17 de maio de 2012

União com Deus - Meher Baba


"Em última análise, cada um e cada coisa é Deus. E esse Deus como a verdade pode ser realizado por meio de um guru ou de um Mestre.(...)

Porém, agora estou preocupado somente com Deus, como a Verdade, em como Ele entra em nossa experiência após o desaparecimento da mente-ego limitada e limitante. Deus é uma Verdade inabalável e eterna. Ele se comunica e revela a Si mesmo para aqueles que amam-No, que buscam-No e que se entregam a Ele, tanto em seu aspecto impessoal que está além de forma, nome e tempo, ou em Seu aspecto pessoal.
Ele é mais facilmente acessível ao homem comum através dos homens-Deus, que sempre vêm e sempre virão para transmitir luz e verdade para a sofrida humanidade, a qual em sua maioria está tateando no escuro.

Por causa de sua completa união com Deus, o homem-Deus desfruta eternamente do estado "eu-sou-Deus", que também corresponde ao termo Vedanta Aham Brahmasmi e ao termo Sufi Anal-Haq ou à declaração de Cristo: "Eu e meu Pai somos um."

Na experiência dos Sufis, ou o estado "eu-sou-Deus", é a culminação de Hama-Oost, que significa que tudo é Deus e nada mais existe. E uma vez que nesta abordagem só “Deus sem um segundo" é contemplado, não há espaço para o amor por Deus ou o anseio por Deus. A alma tem a convicção intelectual de que ela é Deus. Mas para realmente experimentar esse estado, ela passa por uma intensa concentração ou meditação sobre esse pensamento. "Eu não sou o corpo, não sou a mente, não sou isto nem aquilo, eu sou Deus." A alma, em seguida, experimenta através da meditação aquilo que ela assumiu ser ela mesma. Mas essa maneira de experimentar Deus não é apenas difícil, mas é também seca.
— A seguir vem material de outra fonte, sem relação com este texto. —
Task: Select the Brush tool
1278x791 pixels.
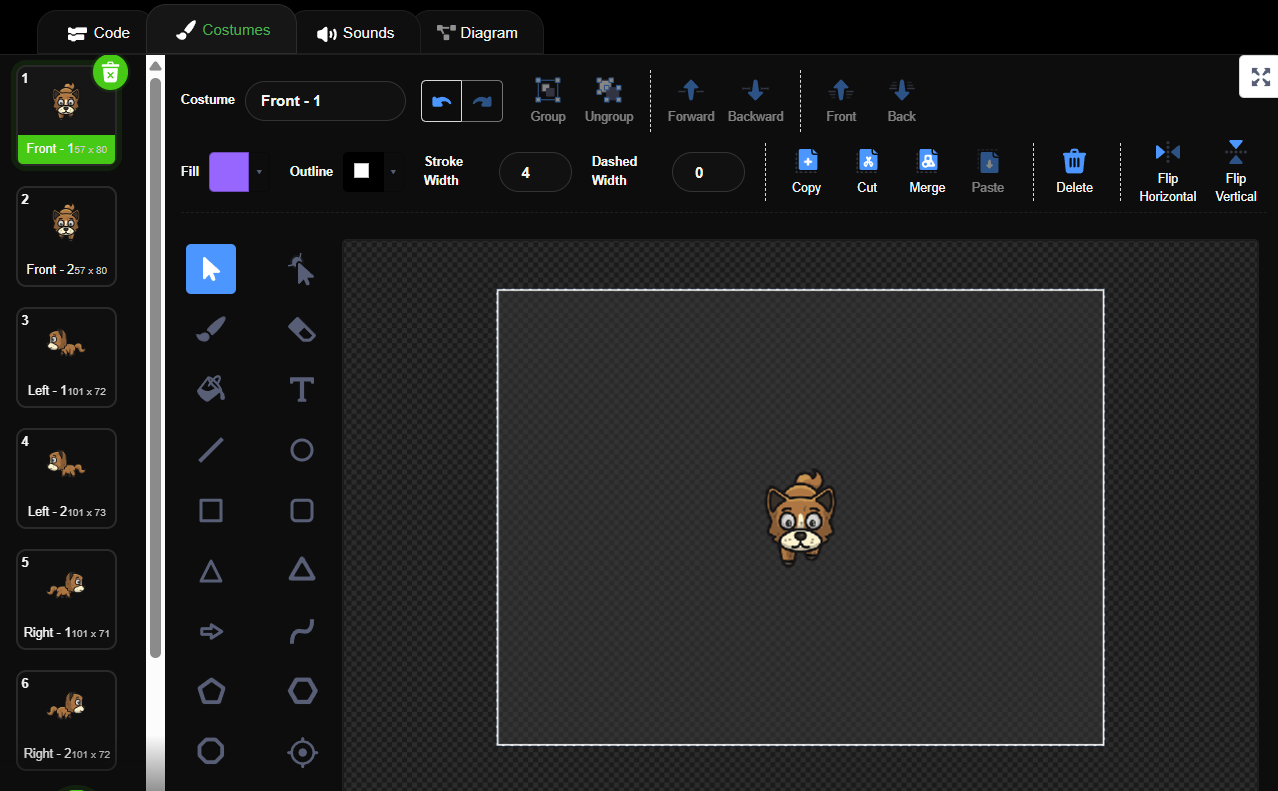Action: (211, 329)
O Caminho é mais realista e alegre quando há um amplo jogo de amor e devoção a Deus, quando postula s separação temporária e aparente de Deus e o desejo de unir-se a Ele. Tal separação aparente e provisória de Deus é afirmada pela alma nas duas concepções da tradição Sufi: Hama Oost, que significa que tudo é de Deus e Hama Doost, que significa que tudo é para o Amado Deus. Em ambas as concepções a alma percebe que sua separação de Deus é apenas temporária e aparente e ela busca restaurar essa unidade perdida com Deus através de um intenso amor que consome toda a dualidade. A única diferença entre esses dois estados é que enquanto a alma, no estado de Hama Doost, contenta-se com a Vontade de Deus como o Bem-Amado,no estado de Hama az Oost, a alma não anseia por nada além da união com Deus.
Sendo que a alma, que está em aprisionamento, pode ser resgatada somente através do Amor Divino, até mesmo os Mestres Perfeitos, os quais alcançam a completa unidade com Deus e experimentam-no como a única Realidade, muitas vezes, aparentemente, entram no domínio da dualidade e falam a linguagem do amor, da adoração e do serviço a Deus em Seu Ser não-manifesto bem como em todas as inumeráveis formas através das quais Ele se manifesta.

O Amor Divino, como ensinado por místicos Cristãos como São Francisco, (...) e tornado imortal por poetas sufis como Hafiz, nunca abriga nenhum pensamento autocentrado.

Ele consome todos os desejos e fraquezas que nutrem a servidão e a ilusão da dualidade. Por fim, ele une a alma a Deus, trazendo assim para a alma o verdadeiro autoconhecimento, a felicidade duradoura, a paz inatacável, a compreensão sem fronteiras e o poder ilimitado.
Sejam vocês os herdeiros dessa vida eterna que vem para aqueles que buscam!